By Wilson da Silva
QANTAS and British Airways, expecting their price-sharing agreement to be approved by Australia’s Trade Practices Commission, may have one more hurdle to jump: Richard Branson’s Virgin Airlines, which is threatening to challenge the deal.
The high-profile British entrepreneur, who has long sought to get permanent slots for Virgin on the London-Sydney “kangaroo route”, has dubbed the proposed deal “a duo-monopoly”, and promised to challenge it.
Virgin has already brought a billion-dollar anti-trust suit against British Airways in the United States, alleging BA monopolises Heathrow airport (where it has two-thirds of the flight slots), and uses its position to gain unfair advantage on trans-Atlantic routes. A US court ruled in January that three of the counts should be tried. BA is appealing.
“Our argument has always been that this agreement is not anti- competitive,” said Mr Andrew Charlton, the manager of group legal affairs for Qantas. He said Qantas and BA were fairly confident the TPC would rule in their favor in the next few weeks: “We wouldn’t be in conversation with the commission if we thought we weren’t going to get an outcome that was suitable.”

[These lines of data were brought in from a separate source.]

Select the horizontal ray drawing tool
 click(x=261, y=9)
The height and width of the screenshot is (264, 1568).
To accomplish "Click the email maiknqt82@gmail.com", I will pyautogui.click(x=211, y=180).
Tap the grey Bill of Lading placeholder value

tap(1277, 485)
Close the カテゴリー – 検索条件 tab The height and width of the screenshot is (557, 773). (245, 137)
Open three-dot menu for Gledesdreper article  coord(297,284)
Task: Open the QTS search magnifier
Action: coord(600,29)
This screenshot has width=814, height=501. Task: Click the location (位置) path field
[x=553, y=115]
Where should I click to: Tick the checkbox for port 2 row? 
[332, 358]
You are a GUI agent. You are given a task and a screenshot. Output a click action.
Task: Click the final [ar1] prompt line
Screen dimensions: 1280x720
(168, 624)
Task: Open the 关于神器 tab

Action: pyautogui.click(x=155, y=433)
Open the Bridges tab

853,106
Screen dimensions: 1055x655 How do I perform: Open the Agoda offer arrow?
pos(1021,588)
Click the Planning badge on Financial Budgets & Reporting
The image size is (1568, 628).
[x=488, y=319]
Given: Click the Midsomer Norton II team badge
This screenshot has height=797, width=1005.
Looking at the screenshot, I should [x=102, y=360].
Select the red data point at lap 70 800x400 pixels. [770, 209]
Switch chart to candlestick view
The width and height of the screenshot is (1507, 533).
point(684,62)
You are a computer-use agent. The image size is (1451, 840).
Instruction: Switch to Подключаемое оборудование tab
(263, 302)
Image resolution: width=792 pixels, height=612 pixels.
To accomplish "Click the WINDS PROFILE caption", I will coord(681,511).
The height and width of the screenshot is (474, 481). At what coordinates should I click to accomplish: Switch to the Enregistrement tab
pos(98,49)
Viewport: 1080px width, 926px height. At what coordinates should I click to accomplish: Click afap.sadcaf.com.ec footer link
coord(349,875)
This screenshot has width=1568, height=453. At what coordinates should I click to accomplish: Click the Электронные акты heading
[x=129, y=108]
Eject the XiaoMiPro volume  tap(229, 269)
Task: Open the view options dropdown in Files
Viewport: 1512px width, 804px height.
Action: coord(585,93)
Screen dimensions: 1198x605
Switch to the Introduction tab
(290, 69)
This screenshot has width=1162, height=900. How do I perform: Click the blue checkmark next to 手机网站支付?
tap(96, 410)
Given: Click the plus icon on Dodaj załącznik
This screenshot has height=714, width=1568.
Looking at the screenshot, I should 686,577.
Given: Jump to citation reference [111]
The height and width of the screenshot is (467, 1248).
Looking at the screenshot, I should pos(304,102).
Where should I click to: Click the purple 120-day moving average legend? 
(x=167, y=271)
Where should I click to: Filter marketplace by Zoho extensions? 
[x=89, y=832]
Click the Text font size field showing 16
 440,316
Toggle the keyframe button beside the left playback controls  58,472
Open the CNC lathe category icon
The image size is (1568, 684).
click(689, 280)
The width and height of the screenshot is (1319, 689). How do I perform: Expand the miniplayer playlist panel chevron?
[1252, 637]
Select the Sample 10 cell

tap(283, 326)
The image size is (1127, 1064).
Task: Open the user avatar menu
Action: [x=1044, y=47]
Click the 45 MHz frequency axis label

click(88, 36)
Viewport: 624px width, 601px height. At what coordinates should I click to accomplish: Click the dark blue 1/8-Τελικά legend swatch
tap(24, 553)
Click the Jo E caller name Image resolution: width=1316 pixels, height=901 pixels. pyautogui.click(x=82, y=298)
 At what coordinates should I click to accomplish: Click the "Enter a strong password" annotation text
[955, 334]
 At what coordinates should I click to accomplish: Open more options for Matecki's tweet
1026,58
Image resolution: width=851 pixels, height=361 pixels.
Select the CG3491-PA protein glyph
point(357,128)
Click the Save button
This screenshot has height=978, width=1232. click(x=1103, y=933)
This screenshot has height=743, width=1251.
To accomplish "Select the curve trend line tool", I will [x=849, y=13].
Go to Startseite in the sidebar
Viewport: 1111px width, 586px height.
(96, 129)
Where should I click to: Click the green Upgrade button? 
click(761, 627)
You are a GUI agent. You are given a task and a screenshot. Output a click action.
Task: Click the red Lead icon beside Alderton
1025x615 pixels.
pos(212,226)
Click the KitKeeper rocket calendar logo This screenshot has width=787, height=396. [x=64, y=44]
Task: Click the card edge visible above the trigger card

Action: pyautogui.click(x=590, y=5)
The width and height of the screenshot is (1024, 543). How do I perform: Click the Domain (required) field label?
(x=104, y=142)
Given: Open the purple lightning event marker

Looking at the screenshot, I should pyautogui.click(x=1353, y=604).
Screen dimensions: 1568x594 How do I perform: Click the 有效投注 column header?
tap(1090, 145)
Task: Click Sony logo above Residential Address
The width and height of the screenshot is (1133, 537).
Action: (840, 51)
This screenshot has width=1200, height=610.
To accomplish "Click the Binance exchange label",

Mr Charlton dismissed a threat from Virgin, saying it had failed to lodge a complaint with the TPC, and had not applied to the European Commission with a complaint. While he did not dismiss the possibility of Virgin lodging anti-trust action in the US, he said it was unlikely to win a case.
“I’m laboring to see how Virgin will bring this matter in front of the courts in the United States. Now Virgin’s got very good lawyers, they may come up with a creative line that I haven’t thought of yet,” he said.
Virgin currently operates a marketing deal with Ansett which allows Virgin passengers flying London to Hong Kong to connect with an Ansett flight to Sydney. In April, a new deal with Malaysian Airlines comes into effect, giving Virgin passengers daily connecting flights to Sydney via Kuala Lumpur.
The deals are seen as a bid to challenge the dominance of BA and Qantas on the “kangaroo route”, where the airlines between them control more than half the market. This is the reason why the TPC in its draft determination in November disallowed the agreement, objecting to planned price-fixing arrangements which it regarded as “seriously anti-competitive”.
The TPC is due to hand down its final decision in the next week or so on whether to approve Qantas/BA deal. British Airways owns 25 per cent of Qantas, and the remainder of the stock is to be publicly floated later this year.
The Finance Minister, Mr Kim Beazley, said last week that a July- August timetable for the Qantas float was still on.
“We have to watch the sharemarket, but we are not completely dominated by any particular development in the sharemarket in deciding to proceed with the float,” he said.
The Government hopes to inject the proceeds from the float into the 1995-96 budget, rather than the original plan of hoping to pump it into this year’s budget which already is subject to severe spending cuts.
Sources say the Federal Government is keen for the kangaroo deal to be approved as this would help lift the sale price of Qantas closer to the $2.5 billion the Government is seeking.
The chairman of Qantas, Mr Garry Pemberton, announced on Wednesday a $128.5 million profit for the December half.
The result represented a 79.5 per cent jump in earnings from the previous December half.